→ Your goal:
Return each line below that contains the string "will", treating uppercase and lowercase as different.

→ Supplied records:
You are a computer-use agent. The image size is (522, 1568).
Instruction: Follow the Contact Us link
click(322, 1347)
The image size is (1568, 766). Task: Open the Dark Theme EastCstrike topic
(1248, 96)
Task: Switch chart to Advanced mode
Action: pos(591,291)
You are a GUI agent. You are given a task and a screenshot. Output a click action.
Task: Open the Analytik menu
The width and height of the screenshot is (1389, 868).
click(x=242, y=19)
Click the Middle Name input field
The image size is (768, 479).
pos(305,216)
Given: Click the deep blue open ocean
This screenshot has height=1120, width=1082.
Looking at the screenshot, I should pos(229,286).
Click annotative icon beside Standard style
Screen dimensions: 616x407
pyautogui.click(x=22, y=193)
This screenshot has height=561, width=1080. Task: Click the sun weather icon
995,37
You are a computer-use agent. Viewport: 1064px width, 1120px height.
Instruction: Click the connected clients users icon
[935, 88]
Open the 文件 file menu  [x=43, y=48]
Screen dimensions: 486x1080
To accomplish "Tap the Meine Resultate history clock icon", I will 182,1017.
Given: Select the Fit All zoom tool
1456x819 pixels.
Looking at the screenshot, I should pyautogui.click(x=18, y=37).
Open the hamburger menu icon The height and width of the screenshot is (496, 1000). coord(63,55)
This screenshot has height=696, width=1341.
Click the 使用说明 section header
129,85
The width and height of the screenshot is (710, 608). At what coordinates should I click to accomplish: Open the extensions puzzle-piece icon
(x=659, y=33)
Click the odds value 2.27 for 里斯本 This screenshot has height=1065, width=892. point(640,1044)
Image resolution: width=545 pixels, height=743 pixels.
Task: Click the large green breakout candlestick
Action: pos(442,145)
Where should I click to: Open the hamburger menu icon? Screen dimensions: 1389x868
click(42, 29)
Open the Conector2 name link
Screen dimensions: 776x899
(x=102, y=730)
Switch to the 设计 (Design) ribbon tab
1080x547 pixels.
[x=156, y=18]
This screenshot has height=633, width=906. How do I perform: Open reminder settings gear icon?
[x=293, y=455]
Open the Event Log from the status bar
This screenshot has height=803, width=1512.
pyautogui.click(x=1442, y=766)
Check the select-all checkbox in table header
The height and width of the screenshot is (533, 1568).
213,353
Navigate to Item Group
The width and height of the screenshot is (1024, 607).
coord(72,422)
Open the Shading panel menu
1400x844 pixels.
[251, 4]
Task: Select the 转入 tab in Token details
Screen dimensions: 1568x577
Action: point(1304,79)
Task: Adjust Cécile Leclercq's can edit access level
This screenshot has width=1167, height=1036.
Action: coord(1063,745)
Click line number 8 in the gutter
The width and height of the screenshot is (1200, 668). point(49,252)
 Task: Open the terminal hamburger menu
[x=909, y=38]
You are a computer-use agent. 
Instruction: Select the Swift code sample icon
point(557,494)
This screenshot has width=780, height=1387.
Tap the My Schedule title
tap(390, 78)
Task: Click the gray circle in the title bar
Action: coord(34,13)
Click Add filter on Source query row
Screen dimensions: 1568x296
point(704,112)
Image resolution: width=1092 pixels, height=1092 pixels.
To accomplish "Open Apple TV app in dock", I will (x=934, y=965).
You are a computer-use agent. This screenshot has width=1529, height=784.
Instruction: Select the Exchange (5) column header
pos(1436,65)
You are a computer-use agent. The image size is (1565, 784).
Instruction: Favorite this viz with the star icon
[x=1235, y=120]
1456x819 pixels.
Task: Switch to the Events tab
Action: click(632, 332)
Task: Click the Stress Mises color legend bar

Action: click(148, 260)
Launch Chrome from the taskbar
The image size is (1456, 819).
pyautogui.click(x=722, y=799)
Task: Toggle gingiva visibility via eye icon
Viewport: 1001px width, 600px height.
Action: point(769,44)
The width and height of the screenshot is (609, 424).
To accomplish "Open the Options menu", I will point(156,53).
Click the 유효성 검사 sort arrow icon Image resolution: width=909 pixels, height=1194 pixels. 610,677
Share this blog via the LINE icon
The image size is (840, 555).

→ Written response:
To accomplish "Tap the Meine Resultate history clock icon", I will 182,1017.
To accomplish "Open Apple TV app in dock", I will (x=934, y=965).
To accomplish "Open the Options menu", I will point(156,53).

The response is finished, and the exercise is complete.